Nadine Gordimer was born November 20, 1923, in the small mining town of Springs, South Africa about thirty miles from Johannesburg. A privileged upbringing gave her a secure foundation. She began writing at nine years old and by 1937, she was a published teenage author in the Sunday Express. She enrolled for college studies at the University of Witwatersrand but left after a year to pursue writing.

She was ahead of her time by publishing her first novel The Lying Days (1953) at the height of governmental literature bans. Burger’s Daughter and July’s People were banned just months after their release, citing the time’s archaic censorship views.

Gordimer’s writing was soon internationally read, in part because she was a banned author in her home country. A South African Childhood was one of her many essays written for the New Yorker – a very rare accomplishment for authors of the time.

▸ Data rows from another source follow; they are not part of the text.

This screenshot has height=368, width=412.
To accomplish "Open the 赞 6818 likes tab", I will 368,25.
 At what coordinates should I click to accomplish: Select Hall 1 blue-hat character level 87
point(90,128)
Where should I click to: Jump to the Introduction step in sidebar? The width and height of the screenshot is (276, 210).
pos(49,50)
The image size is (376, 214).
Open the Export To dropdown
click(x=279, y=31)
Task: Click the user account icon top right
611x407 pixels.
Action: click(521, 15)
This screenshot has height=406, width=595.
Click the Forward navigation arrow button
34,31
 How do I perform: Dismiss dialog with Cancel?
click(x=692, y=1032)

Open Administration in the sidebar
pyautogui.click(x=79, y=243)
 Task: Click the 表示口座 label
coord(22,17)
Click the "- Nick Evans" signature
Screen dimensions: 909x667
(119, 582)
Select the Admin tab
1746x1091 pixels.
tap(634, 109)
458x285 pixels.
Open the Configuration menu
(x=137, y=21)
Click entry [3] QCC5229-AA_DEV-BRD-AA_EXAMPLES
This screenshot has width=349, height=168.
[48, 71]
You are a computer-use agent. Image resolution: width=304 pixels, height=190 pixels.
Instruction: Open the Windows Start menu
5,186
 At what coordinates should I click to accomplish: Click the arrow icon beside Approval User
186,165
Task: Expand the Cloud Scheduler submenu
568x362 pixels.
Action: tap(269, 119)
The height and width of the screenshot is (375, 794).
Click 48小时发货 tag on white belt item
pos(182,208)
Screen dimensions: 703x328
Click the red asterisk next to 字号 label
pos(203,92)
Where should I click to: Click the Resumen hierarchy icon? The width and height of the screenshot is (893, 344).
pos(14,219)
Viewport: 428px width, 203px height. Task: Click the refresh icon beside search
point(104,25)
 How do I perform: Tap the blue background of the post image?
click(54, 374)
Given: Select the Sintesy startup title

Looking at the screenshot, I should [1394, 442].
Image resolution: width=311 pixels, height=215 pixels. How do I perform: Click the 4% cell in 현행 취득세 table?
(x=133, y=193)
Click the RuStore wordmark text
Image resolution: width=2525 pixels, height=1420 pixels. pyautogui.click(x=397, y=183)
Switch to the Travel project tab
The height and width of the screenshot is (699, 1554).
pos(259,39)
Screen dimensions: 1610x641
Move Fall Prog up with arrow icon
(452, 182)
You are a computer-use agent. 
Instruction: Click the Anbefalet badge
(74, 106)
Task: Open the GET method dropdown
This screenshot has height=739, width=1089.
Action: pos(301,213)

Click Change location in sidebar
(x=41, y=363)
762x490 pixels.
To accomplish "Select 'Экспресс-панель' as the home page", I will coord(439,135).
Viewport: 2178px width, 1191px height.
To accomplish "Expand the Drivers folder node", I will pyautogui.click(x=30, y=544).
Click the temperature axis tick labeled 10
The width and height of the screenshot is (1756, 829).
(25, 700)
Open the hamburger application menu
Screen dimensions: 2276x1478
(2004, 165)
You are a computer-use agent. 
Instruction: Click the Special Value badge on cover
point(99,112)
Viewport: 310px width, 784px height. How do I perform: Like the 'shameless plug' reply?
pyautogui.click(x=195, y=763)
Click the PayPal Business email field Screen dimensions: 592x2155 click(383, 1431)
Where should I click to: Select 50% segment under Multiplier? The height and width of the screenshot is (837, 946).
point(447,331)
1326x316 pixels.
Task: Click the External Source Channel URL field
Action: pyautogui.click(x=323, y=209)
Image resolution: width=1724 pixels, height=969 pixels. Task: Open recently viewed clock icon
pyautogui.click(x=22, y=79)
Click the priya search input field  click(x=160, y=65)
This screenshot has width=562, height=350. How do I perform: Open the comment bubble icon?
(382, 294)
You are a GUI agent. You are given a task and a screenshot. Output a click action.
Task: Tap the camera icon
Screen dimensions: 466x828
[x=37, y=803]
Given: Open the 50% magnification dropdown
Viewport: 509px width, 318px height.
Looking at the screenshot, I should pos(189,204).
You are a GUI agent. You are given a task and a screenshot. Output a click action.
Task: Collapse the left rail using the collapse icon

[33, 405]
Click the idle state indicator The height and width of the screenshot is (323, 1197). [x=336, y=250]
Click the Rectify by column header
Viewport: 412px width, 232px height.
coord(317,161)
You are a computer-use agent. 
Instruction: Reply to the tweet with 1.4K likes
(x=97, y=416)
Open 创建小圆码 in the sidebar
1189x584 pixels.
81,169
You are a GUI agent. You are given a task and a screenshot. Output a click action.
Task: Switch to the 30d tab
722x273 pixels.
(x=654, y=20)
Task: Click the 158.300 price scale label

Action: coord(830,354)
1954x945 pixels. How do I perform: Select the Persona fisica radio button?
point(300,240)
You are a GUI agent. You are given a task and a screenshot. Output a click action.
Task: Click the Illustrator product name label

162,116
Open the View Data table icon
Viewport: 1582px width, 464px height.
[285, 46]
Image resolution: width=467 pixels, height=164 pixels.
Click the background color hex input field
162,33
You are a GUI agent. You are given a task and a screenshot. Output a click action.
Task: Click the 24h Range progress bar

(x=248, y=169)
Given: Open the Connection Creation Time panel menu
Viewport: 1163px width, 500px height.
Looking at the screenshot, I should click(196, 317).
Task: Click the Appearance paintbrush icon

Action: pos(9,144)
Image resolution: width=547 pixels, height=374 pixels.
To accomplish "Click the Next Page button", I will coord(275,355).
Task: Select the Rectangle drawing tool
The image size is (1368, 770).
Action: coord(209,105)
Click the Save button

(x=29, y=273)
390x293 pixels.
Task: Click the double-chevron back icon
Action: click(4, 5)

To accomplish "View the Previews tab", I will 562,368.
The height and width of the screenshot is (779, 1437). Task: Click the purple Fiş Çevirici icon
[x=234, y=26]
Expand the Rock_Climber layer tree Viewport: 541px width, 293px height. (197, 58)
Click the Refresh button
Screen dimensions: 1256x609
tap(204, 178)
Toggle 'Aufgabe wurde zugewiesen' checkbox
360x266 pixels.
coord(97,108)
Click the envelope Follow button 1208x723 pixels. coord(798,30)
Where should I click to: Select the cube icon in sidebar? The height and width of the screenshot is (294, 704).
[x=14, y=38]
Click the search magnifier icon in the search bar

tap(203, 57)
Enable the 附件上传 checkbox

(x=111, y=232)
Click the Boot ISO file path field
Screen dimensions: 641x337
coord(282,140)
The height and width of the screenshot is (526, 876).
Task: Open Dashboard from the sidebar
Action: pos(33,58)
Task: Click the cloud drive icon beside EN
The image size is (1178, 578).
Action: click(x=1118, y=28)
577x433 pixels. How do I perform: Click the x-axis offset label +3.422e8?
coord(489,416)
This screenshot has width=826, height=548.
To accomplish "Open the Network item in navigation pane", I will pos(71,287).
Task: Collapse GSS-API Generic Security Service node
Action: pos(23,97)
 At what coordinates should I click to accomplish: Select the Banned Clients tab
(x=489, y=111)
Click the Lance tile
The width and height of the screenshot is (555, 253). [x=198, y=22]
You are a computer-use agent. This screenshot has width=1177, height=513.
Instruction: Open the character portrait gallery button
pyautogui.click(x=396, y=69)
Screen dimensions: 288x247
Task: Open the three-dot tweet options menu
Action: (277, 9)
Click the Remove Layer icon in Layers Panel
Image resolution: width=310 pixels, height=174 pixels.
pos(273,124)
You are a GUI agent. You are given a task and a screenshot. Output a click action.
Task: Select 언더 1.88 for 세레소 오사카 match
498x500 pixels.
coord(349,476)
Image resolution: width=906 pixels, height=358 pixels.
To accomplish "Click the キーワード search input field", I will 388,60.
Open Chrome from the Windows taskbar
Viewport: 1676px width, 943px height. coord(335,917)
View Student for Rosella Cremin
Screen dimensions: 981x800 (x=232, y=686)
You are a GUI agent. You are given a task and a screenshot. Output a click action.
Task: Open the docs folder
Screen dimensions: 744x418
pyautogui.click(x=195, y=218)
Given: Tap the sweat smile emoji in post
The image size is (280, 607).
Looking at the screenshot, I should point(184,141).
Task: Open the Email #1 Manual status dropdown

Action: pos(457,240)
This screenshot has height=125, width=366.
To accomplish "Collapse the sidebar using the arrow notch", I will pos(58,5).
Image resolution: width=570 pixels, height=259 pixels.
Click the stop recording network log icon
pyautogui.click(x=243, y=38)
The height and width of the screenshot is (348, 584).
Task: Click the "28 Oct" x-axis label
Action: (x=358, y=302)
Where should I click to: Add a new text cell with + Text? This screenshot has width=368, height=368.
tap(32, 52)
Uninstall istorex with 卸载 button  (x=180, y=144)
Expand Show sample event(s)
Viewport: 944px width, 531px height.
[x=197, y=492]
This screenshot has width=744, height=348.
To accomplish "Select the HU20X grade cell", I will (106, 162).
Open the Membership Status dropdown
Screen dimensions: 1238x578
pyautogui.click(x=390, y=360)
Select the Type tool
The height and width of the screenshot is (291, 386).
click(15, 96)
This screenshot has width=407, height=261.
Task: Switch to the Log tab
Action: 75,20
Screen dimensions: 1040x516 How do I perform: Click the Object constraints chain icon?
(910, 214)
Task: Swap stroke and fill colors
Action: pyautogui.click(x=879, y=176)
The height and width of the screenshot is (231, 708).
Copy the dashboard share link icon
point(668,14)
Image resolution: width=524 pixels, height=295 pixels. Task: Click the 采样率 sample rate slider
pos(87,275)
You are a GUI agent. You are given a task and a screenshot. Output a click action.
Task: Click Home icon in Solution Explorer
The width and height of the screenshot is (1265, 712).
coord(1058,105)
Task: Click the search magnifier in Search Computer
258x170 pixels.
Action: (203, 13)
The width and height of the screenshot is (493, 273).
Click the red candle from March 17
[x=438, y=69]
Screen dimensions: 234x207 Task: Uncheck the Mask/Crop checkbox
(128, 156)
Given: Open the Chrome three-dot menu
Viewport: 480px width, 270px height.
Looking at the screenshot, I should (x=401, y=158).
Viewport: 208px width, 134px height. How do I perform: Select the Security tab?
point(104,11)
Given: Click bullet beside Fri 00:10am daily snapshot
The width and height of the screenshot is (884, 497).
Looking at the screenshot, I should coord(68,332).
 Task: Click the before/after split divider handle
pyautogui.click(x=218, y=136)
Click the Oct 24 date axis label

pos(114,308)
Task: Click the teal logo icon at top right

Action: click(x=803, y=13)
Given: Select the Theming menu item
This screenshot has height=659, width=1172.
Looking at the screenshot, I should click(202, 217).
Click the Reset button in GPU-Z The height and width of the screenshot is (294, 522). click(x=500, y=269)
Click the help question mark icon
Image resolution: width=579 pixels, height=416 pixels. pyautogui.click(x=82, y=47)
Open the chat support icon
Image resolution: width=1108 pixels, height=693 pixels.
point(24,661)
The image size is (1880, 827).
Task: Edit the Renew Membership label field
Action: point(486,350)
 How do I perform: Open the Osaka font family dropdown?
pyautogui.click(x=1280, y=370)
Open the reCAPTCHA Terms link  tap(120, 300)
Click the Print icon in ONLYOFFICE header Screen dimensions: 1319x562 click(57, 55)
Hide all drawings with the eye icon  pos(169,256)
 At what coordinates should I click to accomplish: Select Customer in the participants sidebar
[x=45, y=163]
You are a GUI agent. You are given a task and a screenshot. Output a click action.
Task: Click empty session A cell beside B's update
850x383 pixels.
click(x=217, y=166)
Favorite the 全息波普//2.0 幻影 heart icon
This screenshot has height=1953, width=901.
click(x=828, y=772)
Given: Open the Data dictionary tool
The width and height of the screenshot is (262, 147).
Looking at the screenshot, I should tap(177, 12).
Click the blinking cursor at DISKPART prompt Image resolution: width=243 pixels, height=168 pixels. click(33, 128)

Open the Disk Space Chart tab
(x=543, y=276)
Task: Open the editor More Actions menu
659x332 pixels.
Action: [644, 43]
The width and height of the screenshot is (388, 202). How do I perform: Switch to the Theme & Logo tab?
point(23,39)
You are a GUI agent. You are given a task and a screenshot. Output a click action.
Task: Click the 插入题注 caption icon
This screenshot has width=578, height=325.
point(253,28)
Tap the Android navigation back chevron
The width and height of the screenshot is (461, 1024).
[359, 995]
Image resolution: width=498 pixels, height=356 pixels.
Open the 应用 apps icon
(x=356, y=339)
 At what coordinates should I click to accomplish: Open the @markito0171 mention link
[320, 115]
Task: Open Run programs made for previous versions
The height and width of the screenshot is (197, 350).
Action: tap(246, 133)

She involved herself in the struggle against apartheid laws, inspired by Bettie du Toit’s protest arrest. She co-founded the Congress of South African Writers (COSAW) and was a notable member of the African National Congress (ANC). Gordimer also formed notable friendships, like that of Bram Fischer and George Bizos, attorneys to Nelson Mandela during his trial. The experiences formed the roots for her novel Burger’s Daughter.

Here are eight essential novels to know in Nadine Godimer’s catalog.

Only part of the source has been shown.